Simon shut the door behind me, and locked it.
One little rainstorm. ‘Only a shower’. That’s the kind of thing my mum said all the time because it rains a lot in Devon. Where I used to live, in London,
where my dad still lived, it hardly ever seemed to rain and even if it did it hardly mattered because you could always hop on a bus or a tube that would take you to exactly wherever it was you
wanted to go without getting a drop of rain on you. In Devon, you had to walk places – or kill yourself cycling up hills. If I moaned that I didn’t want to go and do something or that I
wanted a lift because it was raining, that’s what my mum would say: ‘It’s only a shower!’ It meant, ‘Get on with it.’ Simon, on the other hand, could never leave
it at that.
Example No. 1
Simon: If you were going to a festival you wouldn’t be bothered about a bit of rain, would you?
Me: Well, as I’m not allowed to go to festivals, I wouldn’t know.
Example No. 2
Simon: So, Ruby, how come you don’t mind spending hours in the shower, but you’re bothered about a bit of rain?
Me: I have to spend hours in the shower because the shower is useless.
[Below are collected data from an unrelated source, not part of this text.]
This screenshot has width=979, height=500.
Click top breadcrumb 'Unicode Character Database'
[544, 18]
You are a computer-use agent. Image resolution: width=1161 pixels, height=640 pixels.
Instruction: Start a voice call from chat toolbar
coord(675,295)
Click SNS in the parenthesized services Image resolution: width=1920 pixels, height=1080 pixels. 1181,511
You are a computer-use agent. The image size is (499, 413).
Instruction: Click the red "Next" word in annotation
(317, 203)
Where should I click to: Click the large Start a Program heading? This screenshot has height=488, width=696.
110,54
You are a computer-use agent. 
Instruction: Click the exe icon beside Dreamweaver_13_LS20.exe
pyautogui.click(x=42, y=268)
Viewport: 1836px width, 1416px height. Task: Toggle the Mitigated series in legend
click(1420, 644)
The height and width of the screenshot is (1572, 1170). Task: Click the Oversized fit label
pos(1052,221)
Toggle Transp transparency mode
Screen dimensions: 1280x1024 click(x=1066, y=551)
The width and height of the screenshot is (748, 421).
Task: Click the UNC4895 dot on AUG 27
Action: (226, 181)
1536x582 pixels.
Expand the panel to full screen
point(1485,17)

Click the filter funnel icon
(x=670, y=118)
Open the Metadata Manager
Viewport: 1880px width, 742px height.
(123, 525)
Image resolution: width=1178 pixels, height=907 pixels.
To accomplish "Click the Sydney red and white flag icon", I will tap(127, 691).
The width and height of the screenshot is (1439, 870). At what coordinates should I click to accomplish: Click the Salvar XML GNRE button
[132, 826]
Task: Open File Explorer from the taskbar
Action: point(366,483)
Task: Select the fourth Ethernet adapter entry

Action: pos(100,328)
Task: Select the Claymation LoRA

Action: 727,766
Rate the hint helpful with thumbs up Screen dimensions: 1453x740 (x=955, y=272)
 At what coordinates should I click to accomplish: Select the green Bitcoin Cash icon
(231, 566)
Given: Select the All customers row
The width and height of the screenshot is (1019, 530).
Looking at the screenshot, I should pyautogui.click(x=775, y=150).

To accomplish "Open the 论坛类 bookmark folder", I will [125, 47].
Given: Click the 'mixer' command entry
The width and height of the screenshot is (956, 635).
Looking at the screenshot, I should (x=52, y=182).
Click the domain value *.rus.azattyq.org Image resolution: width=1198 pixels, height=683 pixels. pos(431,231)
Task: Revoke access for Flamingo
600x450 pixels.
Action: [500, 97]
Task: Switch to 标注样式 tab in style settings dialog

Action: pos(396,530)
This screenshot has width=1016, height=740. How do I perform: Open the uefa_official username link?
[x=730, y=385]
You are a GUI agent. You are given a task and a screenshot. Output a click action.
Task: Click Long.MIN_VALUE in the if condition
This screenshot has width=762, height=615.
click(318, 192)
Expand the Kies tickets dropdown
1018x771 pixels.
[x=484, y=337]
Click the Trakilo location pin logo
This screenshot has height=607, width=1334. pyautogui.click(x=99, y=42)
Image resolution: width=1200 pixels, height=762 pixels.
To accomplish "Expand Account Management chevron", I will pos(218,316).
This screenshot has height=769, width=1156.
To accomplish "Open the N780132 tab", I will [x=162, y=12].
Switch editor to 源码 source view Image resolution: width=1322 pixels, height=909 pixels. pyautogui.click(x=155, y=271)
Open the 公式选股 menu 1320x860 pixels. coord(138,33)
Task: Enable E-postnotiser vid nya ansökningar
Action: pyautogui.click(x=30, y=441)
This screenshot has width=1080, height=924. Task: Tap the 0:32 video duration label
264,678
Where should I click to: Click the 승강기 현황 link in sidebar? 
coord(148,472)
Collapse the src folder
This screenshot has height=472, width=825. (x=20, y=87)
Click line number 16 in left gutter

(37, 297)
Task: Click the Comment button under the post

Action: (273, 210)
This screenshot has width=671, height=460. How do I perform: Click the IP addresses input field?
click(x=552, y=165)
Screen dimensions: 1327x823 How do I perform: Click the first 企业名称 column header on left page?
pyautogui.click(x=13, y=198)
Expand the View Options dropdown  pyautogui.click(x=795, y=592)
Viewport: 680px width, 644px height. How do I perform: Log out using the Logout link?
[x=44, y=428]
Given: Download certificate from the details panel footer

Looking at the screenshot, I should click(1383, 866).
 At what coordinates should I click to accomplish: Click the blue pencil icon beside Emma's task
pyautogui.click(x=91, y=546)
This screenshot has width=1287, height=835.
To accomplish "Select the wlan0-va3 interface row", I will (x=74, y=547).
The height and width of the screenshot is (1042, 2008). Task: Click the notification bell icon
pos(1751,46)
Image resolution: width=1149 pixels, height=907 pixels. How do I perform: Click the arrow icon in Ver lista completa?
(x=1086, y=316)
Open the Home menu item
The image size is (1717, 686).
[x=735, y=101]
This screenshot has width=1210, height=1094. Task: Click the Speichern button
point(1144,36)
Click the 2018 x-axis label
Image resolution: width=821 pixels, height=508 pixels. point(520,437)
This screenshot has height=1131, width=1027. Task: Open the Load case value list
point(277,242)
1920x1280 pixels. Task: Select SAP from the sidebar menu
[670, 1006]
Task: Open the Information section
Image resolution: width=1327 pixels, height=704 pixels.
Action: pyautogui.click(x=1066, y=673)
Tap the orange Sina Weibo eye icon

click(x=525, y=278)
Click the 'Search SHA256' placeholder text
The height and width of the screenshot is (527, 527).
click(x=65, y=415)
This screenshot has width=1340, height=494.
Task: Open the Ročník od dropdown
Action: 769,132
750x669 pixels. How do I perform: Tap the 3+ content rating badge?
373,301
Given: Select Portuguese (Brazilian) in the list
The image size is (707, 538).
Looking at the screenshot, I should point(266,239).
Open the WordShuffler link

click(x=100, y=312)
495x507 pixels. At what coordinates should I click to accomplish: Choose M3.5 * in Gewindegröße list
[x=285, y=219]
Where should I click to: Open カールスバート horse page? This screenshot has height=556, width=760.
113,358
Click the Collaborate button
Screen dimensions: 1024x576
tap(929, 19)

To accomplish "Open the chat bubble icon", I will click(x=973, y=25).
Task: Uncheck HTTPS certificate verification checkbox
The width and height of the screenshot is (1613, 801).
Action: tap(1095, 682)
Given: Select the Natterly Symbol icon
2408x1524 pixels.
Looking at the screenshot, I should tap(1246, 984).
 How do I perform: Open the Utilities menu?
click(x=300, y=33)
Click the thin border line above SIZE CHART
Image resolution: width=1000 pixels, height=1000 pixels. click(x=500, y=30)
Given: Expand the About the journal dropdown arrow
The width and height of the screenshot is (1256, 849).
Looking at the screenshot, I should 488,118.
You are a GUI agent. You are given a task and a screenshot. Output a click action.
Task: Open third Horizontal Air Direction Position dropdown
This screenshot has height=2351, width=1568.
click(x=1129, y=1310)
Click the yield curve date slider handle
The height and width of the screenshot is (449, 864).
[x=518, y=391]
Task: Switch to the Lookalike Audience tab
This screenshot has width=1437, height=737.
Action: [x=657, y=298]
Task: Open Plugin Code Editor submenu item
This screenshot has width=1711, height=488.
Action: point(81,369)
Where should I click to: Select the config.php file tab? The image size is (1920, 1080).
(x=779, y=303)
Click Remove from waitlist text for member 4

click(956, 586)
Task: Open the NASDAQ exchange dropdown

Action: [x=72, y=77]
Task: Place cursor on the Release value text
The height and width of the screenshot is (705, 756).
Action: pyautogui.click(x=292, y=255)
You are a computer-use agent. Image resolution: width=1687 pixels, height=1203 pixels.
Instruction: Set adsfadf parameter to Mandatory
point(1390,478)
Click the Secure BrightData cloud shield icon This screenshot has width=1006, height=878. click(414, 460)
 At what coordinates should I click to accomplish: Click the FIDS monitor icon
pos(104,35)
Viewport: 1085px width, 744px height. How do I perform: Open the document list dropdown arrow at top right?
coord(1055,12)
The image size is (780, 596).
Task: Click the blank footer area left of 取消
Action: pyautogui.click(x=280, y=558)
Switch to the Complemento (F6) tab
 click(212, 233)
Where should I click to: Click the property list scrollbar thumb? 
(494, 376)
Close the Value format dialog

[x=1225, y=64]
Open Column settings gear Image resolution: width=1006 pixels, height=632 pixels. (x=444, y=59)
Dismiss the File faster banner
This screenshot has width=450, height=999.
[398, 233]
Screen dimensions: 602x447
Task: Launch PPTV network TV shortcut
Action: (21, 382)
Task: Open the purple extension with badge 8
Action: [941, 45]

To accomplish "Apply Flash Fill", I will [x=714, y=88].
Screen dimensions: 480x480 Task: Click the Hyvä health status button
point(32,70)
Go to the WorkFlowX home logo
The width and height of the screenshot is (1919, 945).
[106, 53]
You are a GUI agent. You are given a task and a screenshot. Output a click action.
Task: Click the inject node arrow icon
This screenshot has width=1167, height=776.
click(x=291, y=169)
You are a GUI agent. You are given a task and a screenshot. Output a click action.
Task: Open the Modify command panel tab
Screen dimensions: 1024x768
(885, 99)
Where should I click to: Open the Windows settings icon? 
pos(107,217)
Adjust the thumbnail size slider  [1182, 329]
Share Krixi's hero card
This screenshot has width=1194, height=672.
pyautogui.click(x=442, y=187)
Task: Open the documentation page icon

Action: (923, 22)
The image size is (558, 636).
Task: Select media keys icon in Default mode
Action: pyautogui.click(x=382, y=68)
(This is me having a go at Simon because he refused to get a new shower.)
You get the idea.
Then there were the historical ones, which were his absolute favourites; he had millions of them . . .
Example No. 3
Simon: Supposing Sir Edmund Hillary had looked outside his tent and said, ‘You know what, it’s raining. I don’t think I’ll bother conquering Everest
after all.’
Me: It doesn’t rain on Everest – and anyway Sherpa Tenzing got there first.
(I didn’t really know whether that was true, about the rain – it just seemed it ought to be . . . but the Sherpa Tenzing bit? Ronnie had told me that. Some things he said were
true.)
Example No. 4
Simon: Imagine if Winston Churchill had said, ‘You know what, it’s a bit rainy in Europe, let’s just let Hitler get on with it.’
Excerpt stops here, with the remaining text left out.